While there was a modest uptick in private equity and alternative asset manager stocks following the announcement, O’Hara said that had more to do with a valuation problem in the sector. “The group is trading well below premium,” he said.

Michael Cyprys, analyst with Morgan Stanley in New York, noted that the Oaktree-Brookfield deal could improve “investor perceptions of strategic value across the sector, but not without some debate.”

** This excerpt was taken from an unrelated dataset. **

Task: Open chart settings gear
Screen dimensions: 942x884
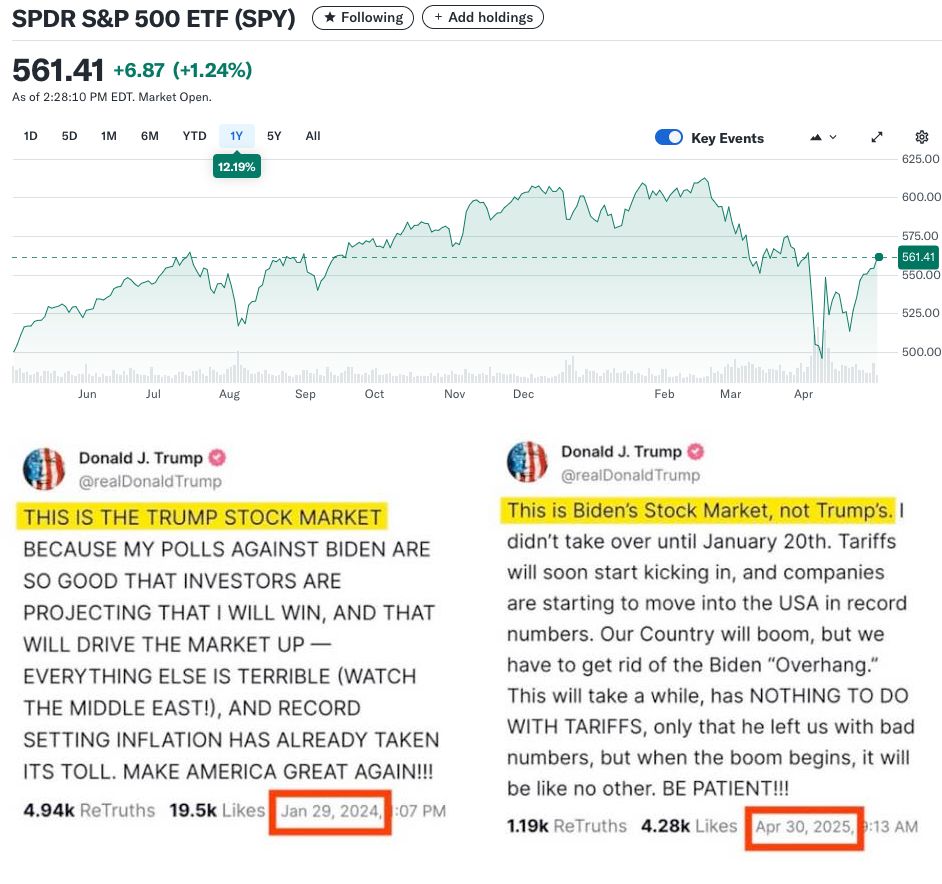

He wrote in a research note that “strategic partnerships” like Oaktree-Brookfield offer an alternative to converting to a C-Corp as a means of providing a more certain liquidity path for “aging founders” — an apparent reference to 72-year-old Oaktree founder Howard Marks.

Growth pressure

The Oaktree-Brookfield deal and the Ares restructuring are different means to a similar end: growth.

Other high-profile private equity firms, including industry leaders Blackstone Group, Apollo Global Management and Carlyle Group, are all looking at strategic options.

“This is a very cyclical business,” said Stephen Moyer, a lecturer in finance and business economics with the USC’s Marshall School of Business. “It’s very hard to continue growing,” he said.

“There is a trend to consolidate,” Moyer said. “It’s driven by the fact that these public companies, like Ares, Blackstone, Carlyle, Apollo and KKR, need to continue to grow. So they will to do it organically or buy.”

An Apollo spokesman provided a transcript of a Dec. 5, 2018, conference call at a Goldman Sachs conference where Leon Black, Apollo’s chief executive, chairman and founder said his company is mulling the C-Corp conversion but is taking a wait-and-see approach.

“I think C-Corp is a very important issue,” Black said at the conference. “It’s one we take extremely seriously. Frankly, I would love to have a shareholder base which included a lot more long-only investors. I would love to get on an index. I’m the biggest shareholder in Apollo. Of course, I would like those things. The question is at what cost?”

Black said his company is closely watching how Ares and KKR are performing as publicly traded corporations. “Hopefully, over a period of a year, you should have some feeling as to what could be sustainable or not, and then we’ll make a decision,” he said.